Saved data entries
_ _ _ _
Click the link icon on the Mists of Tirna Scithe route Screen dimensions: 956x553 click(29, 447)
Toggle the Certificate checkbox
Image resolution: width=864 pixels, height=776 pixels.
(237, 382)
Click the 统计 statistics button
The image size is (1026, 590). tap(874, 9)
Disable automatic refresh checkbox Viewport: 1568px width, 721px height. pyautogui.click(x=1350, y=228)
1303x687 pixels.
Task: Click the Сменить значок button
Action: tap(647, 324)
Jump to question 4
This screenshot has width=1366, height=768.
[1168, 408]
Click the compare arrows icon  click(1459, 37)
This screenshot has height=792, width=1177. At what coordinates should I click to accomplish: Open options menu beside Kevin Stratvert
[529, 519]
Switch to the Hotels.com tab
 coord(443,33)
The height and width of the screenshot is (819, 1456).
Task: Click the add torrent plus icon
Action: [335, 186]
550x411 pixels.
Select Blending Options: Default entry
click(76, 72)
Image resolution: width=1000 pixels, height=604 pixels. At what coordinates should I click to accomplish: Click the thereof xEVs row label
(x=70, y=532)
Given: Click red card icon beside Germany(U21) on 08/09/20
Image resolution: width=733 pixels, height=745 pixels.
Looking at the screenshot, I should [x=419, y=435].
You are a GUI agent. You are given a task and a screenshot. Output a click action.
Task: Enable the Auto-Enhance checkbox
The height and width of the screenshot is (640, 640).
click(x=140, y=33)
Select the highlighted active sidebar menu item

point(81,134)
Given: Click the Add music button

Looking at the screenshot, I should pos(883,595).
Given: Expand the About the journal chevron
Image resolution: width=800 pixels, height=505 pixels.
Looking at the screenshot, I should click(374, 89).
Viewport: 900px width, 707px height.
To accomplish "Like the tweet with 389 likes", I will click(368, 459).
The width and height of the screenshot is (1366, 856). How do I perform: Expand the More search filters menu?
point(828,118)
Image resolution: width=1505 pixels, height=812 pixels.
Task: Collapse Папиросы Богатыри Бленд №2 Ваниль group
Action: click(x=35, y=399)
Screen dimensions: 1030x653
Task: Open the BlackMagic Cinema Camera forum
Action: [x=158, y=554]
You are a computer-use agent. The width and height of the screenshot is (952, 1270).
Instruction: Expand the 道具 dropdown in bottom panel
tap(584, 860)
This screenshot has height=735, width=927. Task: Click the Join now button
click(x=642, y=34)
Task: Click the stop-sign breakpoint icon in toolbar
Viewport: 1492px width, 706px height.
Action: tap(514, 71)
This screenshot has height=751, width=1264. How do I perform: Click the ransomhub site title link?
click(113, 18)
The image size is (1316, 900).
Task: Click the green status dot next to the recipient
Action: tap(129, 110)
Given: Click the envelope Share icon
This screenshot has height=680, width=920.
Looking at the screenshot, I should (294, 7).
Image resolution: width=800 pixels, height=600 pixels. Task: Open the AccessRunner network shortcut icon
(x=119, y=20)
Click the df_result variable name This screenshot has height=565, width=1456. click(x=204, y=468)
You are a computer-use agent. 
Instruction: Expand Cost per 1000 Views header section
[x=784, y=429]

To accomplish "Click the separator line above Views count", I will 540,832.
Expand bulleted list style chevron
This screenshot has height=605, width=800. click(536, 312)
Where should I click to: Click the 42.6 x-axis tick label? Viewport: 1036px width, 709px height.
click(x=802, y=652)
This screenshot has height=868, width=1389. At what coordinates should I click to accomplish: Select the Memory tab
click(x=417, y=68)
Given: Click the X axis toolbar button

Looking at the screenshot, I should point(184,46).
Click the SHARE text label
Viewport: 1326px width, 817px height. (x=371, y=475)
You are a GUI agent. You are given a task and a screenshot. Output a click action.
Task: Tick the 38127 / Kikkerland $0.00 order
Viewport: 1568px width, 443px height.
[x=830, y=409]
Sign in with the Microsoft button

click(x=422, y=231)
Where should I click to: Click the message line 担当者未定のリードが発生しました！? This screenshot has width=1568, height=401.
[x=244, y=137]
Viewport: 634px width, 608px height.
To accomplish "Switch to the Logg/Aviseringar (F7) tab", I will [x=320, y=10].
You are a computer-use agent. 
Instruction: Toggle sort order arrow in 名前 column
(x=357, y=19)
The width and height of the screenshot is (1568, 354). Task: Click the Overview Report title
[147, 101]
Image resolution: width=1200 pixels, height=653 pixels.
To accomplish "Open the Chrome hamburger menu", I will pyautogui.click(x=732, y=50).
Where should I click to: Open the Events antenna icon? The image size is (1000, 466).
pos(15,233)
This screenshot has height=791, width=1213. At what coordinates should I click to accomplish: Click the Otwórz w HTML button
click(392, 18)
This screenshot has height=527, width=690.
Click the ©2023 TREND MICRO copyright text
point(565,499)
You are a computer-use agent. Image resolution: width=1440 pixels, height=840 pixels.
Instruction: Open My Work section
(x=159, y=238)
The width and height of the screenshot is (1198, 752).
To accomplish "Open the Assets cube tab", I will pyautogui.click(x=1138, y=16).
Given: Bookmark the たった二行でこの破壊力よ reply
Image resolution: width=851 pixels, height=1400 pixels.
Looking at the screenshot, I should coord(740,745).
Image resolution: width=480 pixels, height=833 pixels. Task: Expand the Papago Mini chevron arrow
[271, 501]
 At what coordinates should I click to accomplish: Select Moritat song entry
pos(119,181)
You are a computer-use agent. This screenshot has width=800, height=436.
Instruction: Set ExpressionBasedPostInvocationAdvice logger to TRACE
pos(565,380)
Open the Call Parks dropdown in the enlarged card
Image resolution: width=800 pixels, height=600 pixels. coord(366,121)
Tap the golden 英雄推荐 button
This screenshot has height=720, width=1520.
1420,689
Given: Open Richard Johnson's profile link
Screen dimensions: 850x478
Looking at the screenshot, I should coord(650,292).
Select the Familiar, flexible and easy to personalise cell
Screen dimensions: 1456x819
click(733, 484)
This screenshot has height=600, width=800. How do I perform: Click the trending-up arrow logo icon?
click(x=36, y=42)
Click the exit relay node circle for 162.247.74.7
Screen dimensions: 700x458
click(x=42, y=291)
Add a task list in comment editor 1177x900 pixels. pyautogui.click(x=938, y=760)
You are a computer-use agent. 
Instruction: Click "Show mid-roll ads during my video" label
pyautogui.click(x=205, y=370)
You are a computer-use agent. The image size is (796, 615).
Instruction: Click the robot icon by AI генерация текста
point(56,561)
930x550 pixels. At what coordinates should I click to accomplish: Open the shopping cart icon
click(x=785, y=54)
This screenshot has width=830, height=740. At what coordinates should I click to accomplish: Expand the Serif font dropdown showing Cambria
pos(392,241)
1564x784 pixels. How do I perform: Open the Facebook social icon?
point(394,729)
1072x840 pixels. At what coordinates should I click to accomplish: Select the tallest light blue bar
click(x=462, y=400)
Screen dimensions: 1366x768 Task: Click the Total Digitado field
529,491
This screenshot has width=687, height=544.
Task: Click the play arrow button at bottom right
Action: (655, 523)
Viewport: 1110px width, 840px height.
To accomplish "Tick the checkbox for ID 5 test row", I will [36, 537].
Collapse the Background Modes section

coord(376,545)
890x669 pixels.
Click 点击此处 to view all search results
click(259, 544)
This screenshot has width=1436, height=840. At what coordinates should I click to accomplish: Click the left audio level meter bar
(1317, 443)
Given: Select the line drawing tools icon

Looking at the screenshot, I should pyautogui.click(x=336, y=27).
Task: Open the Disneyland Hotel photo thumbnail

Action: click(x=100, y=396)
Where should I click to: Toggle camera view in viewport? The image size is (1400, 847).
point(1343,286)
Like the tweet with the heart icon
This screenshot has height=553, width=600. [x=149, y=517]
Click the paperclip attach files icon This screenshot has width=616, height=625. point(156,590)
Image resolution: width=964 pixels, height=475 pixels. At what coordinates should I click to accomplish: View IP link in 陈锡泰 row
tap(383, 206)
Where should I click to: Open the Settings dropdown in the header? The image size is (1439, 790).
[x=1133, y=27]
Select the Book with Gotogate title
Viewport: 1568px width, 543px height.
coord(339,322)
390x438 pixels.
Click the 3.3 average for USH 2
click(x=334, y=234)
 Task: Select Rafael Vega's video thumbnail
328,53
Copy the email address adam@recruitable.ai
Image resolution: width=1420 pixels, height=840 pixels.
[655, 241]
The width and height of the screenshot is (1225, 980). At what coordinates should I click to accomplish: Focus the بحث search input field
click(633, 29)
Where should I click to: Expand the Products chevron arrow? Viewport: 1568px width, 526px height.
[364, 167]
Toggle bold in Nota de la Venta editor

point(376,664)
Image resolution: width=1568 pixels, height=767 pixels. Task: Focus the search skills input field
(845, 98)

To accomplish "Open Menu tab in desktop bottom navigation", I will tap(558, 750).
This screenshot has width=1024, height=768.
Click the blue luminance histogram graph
_ _ _ _
• [YOUR GOAL] Could you write out exactly the lines above, starting at the first one and ending with the line that has "Jump to question 4"?

• [EXPECTED ANSWER]
Click the link icon on the Mists of Tirna Scithe route Screen dimensions: 956x553 click(29, 447)
Toggle the Certificate checkbox
Image resolution: width=864 pixels, height=776 pixels.
(237, 382)
Click the 统计 statistics button
The image size is (1026, 590). tap(874, 9)
Disable automatic refresh checkbox Viewport: 1568px width, 721px height. pyautogui.click(x=1350, y=228)
1303x687 pixels.
Task: Click the Сменить значок button
Action: tap(647, 324)
Jump to question 4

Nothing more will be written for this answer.